[Stored records]
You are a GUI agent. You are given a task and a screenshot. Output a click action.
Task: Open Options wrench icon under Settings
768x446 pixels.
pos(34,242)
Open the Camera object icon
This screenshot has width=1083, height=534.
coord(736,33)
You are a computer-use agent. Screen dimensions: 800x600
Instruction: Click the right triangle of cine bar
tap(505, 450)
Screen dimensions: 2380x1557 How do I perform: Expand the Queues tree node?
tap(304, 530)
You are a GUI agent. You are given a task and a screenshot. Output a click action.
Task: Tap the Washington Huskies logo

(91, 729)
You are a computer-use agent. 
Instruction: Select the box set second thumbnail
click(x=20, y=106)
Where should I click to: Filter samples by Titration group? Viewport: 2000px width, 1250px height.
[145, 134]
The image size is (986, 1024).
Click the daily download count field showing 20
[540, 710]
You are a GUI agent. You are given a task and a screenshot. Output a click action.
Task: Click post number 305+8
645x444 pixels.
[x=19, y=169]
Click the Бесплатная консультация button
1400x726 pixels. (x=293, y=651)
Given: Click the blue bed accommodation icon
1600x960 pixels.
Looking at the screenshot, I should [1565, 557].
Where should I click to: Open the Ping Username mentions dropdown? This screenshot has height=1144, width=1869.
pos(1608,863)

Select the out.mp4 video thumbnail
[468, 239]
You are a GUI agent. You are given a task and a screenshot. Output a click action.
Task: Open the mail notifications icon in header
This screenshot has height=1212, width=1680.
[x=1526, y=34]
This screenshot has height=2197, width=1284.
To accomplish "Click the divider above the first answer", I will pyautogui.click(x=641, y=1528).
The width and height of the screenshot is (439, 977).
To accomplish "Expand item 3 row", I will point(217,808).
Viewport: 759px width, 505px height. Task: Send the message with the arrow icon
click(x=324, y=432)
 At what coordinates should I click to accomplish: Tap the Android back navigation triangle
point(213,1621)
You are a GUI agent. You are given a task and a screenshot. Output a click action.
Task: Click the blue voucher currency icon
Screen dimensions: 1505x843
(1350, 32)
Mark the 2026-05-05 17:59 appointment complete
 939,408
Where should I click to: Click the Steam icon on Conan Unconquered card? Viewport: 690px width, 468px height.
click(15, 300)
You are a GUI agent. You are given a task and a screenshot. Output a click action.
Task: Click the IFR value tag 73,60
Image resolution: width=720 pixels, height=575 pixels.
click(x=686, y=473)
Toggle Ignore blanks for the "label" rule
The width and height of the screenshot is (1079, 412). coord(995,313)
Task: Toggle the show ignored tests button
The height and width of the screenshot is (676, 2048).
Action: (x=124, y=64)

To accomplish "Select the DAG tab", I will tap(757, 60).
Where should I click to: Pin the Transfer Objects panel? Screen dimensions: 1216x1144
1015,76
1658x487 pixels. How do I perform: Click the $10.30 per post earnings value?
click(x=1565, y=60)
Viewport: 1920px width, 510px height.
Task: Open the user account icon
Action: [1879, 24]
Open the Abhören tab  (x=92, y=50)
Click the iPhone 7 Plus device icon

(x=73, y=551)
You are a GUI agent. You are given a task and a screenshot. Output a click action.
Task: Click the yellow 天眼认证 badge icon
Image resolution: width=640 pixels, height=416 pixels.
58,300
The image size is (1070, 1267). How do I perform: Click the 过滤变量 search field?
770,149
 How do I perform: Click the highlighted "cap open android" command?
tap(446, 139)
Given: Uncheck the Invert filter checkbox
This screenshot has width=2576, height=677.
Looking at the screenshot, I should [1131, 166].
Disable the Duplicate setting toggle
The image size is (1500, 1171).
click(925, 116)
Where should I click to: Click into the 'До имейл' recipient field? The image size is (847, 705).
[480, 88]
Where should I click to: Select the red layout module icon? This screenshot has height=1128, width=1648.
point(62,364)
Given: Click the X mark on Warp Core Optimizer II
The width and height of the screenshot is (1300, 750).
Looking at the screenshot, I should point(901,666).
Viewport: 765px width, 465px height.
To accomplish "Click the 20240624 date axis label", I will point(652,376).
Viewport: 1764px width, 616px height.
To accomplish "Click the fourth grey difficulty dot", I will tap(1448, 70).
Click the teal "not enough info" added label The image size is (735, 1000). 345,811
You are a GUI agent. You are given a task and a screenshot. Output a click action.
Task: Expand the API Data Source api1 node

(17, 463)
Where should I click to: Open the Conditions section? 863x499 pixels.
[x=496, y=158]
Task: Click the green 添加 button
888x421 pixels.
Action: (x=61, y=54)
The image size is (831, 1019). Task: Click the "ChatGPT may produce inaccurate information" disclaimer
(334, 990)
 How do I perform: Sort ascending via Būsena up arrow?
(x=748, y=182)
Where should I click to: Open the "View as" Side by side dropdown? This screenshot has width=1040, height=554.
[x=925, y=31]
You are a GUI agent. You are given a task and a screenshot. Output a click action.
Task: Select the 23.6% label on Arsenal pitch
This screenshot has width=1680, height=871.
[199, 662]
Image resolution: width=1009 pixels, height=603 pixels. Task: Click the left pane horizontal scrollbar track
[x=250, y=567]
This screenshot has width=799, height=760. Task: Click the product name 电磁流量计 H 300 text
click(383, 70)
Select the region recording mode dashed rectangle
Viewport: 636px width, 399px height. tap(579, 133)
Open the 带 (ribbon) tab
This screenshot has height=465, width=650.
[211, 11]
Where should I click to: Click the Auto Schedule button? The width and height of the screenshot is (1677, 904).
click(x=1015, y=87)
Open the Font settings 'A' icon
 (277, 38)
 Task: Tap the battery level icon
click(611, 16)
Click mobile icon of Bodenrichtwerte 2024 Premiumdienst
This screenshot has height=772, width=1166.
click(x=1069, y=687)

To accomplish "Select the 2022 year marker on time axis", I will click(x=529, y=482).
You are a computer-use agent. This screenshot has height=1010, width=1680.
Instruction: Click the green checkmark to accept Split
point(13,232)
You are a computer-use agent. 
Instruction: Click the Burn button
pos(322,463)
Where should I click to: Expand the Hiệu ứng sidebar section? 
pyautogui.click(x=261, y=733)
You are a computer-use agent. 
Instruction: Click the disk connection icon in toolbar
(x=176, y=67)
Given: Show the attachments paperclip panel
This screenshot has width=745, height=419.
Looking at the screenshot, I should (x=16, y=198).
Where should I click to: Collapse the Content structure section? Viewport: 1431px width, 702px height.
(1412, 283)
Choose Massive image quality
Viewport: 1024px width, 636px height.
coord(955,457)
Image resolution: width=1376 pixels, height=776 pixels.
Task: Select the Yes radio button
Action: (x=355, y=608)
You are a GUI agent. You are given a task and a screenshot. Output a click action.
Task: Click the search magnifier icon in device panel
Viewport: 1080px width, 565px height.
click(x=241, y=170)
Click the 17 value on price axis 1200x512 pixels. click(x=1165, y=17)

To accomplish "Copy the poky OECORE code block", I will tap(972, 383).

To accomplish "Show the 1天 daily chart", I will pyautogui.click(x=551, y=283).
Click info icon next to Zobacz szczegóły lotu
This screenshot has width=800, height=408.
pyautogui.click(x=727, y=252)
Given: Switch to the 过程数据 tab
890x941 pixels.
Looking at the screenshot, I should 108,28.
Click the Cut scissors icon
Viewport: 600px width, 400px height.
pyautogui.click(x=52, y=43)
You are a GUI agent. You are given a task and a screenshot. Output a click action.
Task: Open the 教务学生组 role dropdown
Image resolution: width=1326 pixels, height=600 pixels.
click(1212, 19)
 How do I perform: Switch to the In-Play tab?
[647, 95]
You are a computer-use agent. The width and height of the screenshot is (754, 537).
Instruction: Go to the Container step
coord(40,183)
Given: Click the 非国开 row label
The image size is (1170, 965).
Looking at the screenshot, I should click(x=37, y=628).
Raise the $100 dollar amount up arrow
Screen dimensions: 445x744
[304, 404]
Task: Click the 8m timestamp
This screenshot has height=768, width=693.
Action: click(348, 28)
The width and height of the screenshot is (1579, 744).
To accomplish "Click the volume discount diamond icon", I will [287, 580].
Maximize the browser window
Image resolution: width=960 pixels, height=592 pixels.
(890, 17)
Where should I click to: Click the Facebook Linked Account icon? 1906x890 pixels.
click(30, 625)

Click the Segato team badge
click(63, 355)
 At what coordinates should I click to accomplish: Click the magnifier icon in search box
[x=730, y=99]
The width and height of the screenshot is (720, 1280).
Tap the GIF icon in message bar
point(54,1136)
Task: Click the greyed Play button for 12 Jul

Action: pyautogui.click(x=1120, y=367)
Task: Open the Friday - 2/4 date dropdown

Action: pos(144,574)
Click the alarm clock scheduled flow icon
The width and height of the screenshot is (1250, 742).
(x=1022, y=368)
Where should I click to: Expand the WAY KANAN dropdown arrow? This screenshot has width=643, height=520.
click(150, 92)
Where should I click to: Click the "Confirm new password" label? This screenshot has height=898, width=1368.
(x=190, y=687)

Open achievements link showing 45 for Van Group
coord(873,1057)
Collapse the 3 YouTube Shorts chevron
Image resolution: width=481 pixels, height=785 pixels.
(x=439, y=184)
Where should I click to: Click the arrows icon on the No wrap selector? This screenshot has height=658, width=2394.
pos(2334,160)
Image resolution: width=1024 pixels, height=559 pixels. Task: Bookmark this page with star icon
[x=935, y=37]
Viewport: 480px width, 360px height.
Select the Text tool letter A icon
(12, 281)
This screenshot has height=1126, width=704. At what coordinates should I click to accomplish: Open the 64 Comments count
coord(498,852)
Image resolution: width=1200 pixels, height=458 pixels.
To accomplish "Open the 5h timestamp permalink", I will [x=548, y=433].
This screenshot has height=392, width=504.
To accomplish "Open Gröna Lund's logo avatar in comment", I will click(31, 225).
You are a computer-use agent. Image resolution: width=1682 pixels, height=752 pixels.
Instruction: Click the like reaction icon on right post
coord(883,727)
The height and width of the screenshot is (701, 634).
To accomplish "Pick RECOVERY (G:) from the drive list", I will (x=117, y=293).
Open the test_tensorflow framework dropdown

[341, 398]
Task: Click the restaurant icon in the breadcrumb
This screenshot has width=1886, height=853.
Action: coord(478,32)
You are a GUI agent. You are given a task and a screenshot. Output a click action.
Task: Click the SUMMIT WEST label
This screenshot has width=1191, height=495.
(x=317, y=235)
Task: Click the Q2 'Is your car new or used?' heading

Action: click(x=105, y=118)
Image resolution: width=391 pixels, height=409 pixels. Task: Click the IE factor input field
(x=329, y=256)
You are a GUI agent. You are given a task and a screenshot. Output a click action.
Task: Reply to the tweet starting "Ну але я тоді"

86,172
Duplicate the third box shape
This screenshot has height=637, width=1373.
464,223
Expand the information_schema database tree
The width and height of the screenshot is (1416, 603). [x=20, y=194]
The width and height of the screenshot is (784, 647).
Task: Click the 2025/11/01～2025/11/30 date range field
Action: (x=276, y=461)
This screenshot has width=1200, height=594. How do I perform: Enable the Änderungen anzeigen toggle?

Your instructions: Check which lines of the entries hold the word "blue", then please give only how many there are.

Answer to this exercise: 2